EXERCISE DETAILS: Look through the entries below and return all lines including the word "agent".

SUPPLIED MATERIAL:
┏━━

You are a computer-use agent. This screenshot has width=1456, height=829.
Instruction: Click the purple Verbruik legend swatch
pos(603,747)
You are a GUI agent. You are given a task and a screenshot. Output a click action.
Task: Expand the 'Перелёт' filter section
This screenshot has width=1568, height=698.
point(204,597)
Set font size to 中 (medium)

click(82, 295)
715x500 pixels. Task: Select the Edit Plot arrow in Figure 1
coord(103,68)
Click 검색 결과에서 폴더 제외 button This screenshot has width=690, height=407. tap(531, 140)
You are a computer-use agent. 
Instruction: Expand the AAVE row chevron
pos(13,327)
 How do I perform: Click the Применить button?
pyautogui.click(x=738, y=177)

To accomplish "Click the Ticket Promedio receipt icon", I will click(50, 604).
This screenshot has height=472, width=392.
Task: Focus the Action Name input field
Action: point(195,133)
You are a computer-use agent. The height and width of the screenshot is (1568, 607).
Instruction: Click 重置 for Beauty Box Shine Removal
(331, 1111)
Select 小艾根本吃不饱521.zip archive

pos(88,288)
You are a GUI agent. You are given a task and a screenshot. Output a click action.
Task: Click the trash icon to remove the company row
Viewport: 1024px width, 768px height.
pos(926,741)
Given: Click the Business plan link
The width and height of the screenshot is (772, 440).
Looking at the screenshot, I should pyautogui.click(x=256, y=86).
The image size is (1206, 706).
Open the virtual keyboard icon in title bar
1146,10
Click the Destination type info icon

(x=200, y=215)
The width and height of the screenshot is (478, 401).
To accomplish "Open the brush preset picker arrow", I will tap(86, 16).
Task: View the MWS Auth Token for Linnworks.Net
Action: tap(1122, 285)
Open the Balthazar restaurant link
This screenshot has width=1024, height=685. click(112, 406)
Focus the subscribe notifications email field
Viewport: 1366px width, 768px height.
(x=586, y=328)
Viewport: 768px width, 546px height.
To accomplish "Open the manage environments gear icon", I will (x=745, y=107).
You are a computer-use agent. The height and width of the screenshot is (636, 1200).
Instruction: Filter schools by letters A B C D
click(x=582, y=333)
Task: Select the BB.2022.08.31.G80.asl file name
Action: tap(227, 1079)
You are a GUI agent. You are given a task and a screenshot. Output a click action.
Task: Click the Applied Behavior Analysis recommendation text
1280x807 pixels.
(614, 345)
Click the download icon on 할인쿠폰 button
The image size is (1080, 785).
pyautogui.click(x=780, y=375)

┗━━

ANSWER SPACE:
You are a computer-use agent. This screenshot has width=1456, height=829.
You are a GUI agent. You are given a task and a screenshot. Output a click action.
You are a computer-use agent. 
You are a computer-use agent. The height and width of the screenshot is (1568, 607).
You are a GUI agent. You are given a task and a screenshot. Output a click action.
You are a computer-use agent. The height and width of the screenshot is (636, 1200).
You are a GUI agent. You are given a task and a screenshot. Output a click action.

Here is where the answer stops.